* [TASK DESCRIPTION] Could you continue the essay below on calls for church schism, picking up right after its final paragraph?

* [DOCUMENT SECTION]
####

My friend, Tony Jones, has written a call for schism over the issue of women’s equality in the Church. He’s now decided that schism not the right word but the fact remains that we may need to separate from people who “preach a false gospel.” I’ve thought about it ever since he posted it. (Tony built bridges for this little charismatic kid to cross over into the ancient-future church through his ministry and writings over the years. I self-identified with the emerging church in my twenties and even 15 years later, I’m pretty sure I still find a home there. And one thing I know about Tony is that he often writes or posits with hyperbole to kick off the real conversation that actually needs to happen.)
So I’ve somehow written myself into a four-part series on this “schism” notion because there are parts of it that resonate with me – I would never attend a church that didn’t affirm women in full equality, for instance, and to me this is a major justice issue – and then parts the “schism” language freak me out or irritate me because I do believe with all my heart that there can be unity and redemption. Instead of having one big long post like I did with my Christian conferences magnum opus of feelings, I decided to break this one up into parts. So this is just part one. Over the next week or so, I’ll write the rest of it as I go along because I think the conversation is a worthwhile one indicative of larger conversations about unity and a new way forward.
Oh, Father, I know I’m not perfect, I know we’re not perfect, but at least we are not like those people over there.
Secret telling time: I’m part of the people over there.
It’s funny how nice a schism sounds when you’re the one who is the active participant, the one whose decree makes it so. It sounds noble and high-minded when you say that someone else is a false gospel and you are the one with the truth. I imagine that it must be nicer to be the one leaving with our convictions so strong. The rest of you sinners can think what you want, I’m just trying to follow the Bible, we say. No hard feelings.
It’s not-so-great when you’re the one who is left on the other side of the slammed door.
This is a dispatch from the other side of the schism.
If there is one thing I figured out very quickly when I was introduced to the big old American evangelical church in my twenties it is this: there wasn’t room for me.
It wasn’t just because I was a woman and an egalitarian. In my context, it was also because I was considered liberal in my politics. I liked universal healthcare, for starters. But mainly, it was because I was part of that happy-clappy branch of Christianity, born out of the fire of the renewal movement, because I was “one of those charismatics” and I spoke in tongues, four generations down from the old Pentecostal Holiness stuff as it splintered and moved through the world. The door was shut to me because my lineage of faith was, as Oral Roberts would say, “forged in the fires of healing evangelism.”
It was also because I was not-American. (We could talk about that, couldn’t we? Where is the room for those of us outside of that dominant empire narrative? My experiences with Church are pretty different because I grew up before globalization and technology homogenized our experiences. Remember our global brothers and sisters? It’s hard sometimes for the ones on the inside to remember that there might be reasons why the Pentecostal tradition is the fastest growing stream of Christianity in the world from the global south to Asia Pacific to post-Christian neighbourhoods in Canada.)

####

* [RECORD LIST]
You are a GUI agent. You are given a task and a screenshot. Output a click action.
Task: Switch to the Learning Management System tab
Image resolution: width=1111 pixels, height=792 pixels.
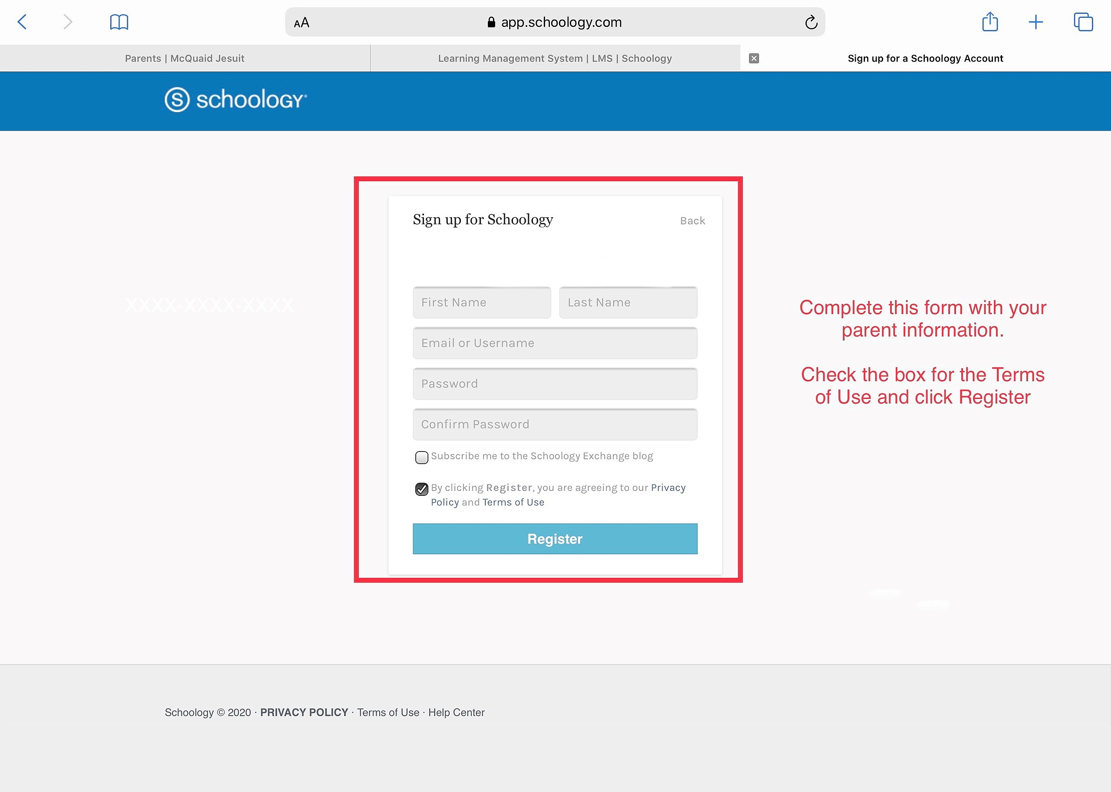(555, 59)
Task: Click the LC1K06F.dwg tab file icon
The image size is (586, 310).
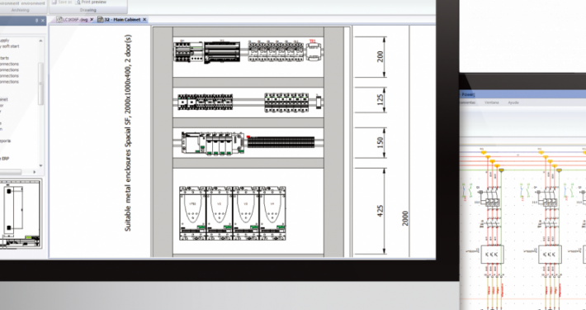Action: coord(59,20)
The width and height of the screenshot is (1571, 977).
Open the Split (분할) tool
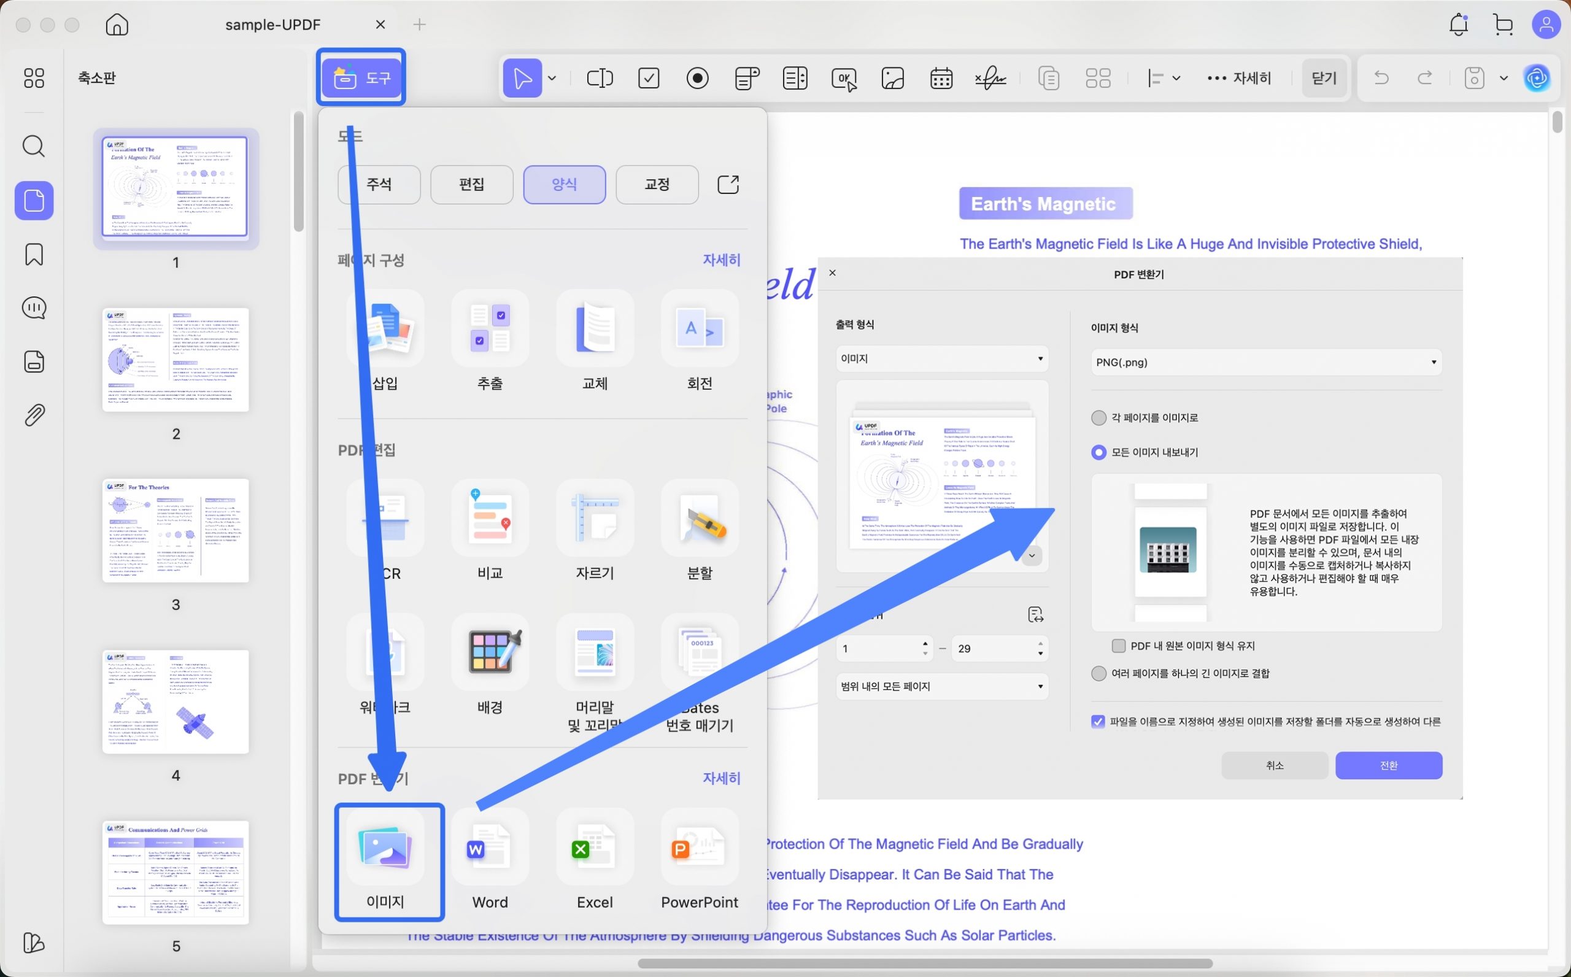point(699,519)
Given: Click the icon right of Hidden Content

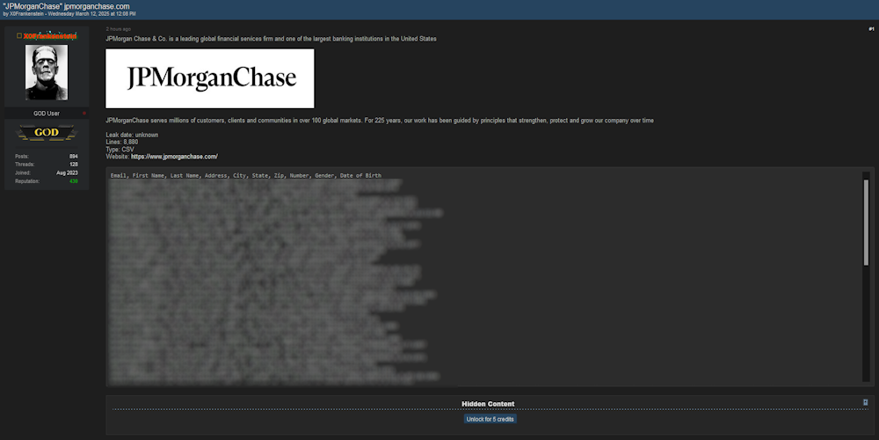Looking at the screenshot, I should click(866, 402).
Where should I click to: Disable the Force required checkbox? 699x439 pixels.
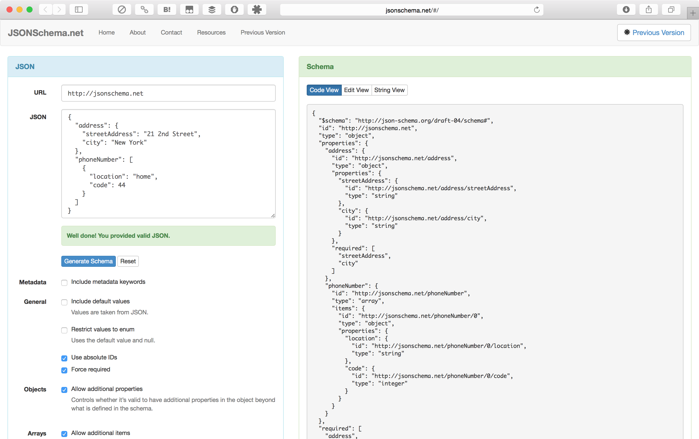[x=64, y=370]
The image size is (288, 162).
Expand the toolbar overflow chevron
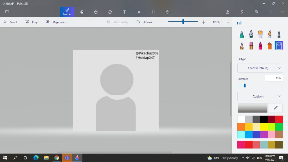coord(283,12)
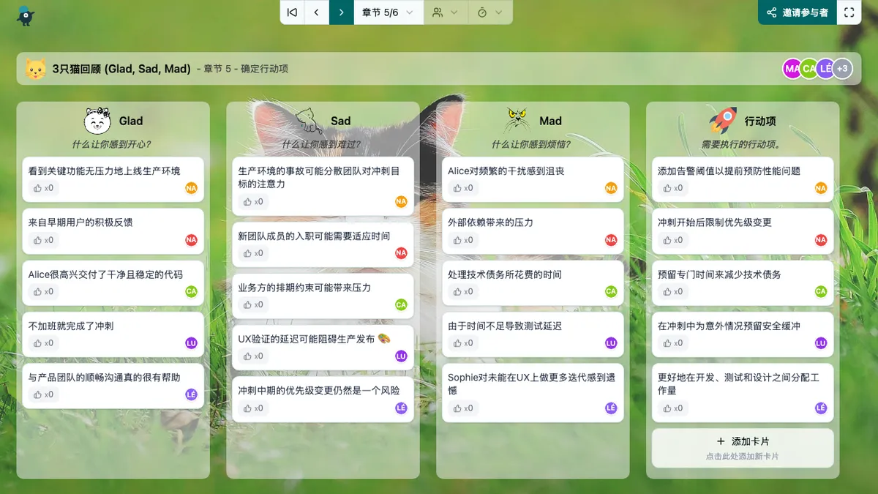Jump to first chapter button
This screenshot has width=878, height=494.
pos(292,12)
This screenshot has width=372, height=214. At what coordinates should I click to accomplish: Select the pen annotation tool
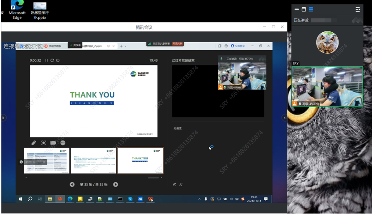34,143
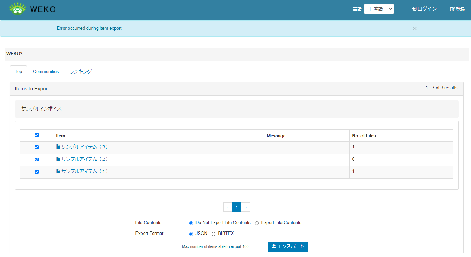Image resolution: width=471 pixels, height=257 pixels.
Task: Switch to the Communities tab
Action: [46, 72]
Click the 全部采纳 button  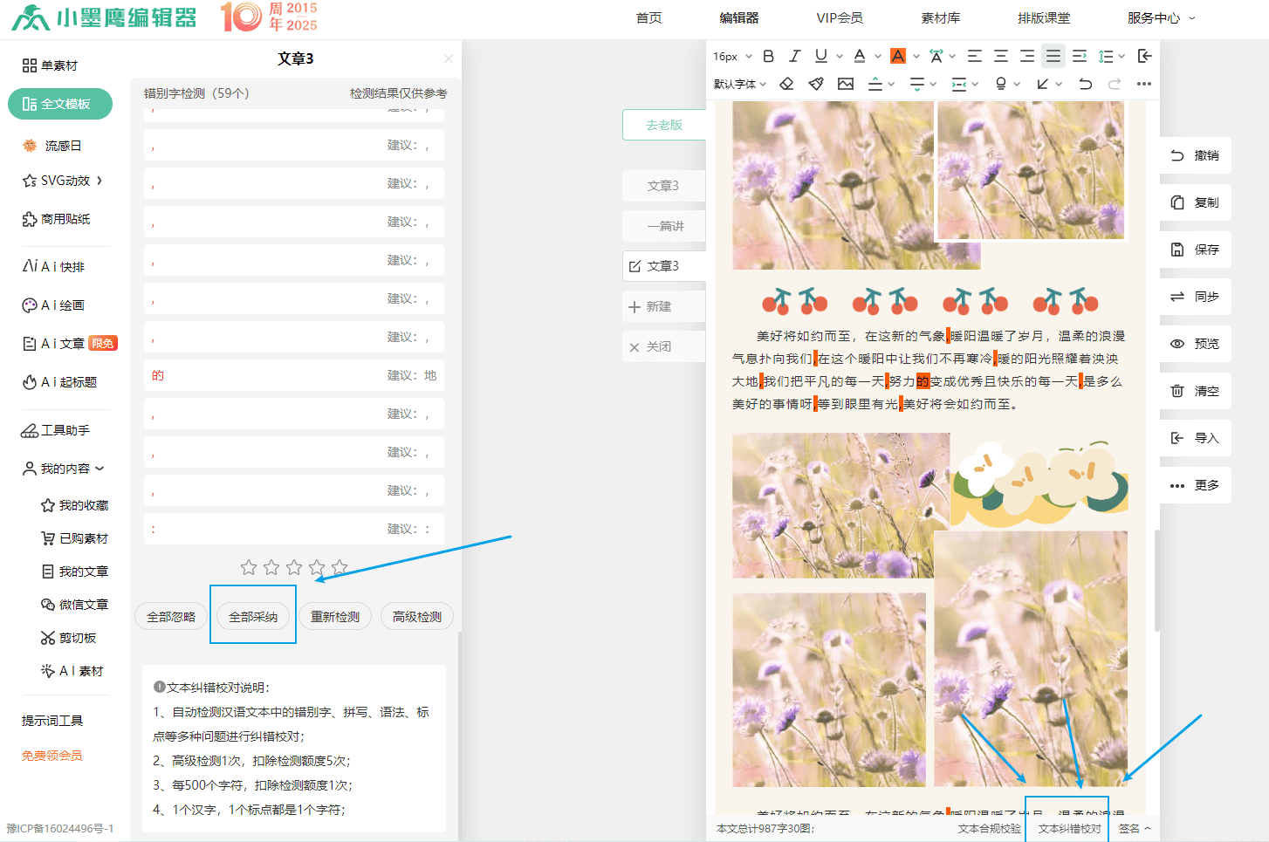coord(253,617)
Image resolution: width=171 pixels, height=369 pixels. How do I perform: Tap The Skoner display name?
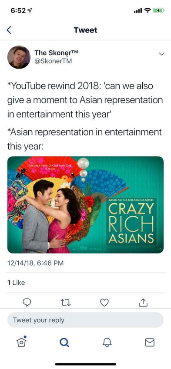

####

* [TASK RESULT]
Oh, yes, I grew up charismatic and Word of Faith before I had a clue what those labels were or meant. (We just thought we were Christians now, end of story, we had no idea of our place in the big family of God. We were innocent enough to think we were all on the same team because, well, JESUS.)
And then I went out into the world and all I have heard from every other Christian out there was complete and utter disdain for me and for the people I loved, the ones whose prayer and faith had formed me, the ones who taught my Sunday school, who prayed for my parents, who discipled our little family in the faith, the one who plunged me into the water and told me to rise up as a new creature in Christ.
Part of me rails against the idea of a schism – even a decentralized postmdoern Internet schism – because I’m already hanging onto the last rung of the ladder. Don’t cut the thread to which I’m clinging. I’m already a back-alley dweller, far from the tables. It isn’t my egalitarianism or my feminism or my femininity that ostracized me from certain aspects of the Church: that ship has already sailed.
I live on the other side of the schism. I have no idea who these people are online half the time. I didn’t even learn about the existence of an organization called “The SBC” until I was nearly thirty. Lifeway? I don’t really care that they don’t like or or won’t carry my book because well, I never would have expected them to carry my book – I’m not Baptist, I never have been, I never will be (watch out now). I’m a postmodern post-evangelical post-charismatic outside of their postal code for the ones who freak out about lady-preachers in every way possible.
I’m used to being left out by now. I’m used to being the red-headed stepchild in the family of God.
Even now, people find out about my background and say, really? You aren’t what I expected. (The judgement in that kind of stings a bit, I admit.)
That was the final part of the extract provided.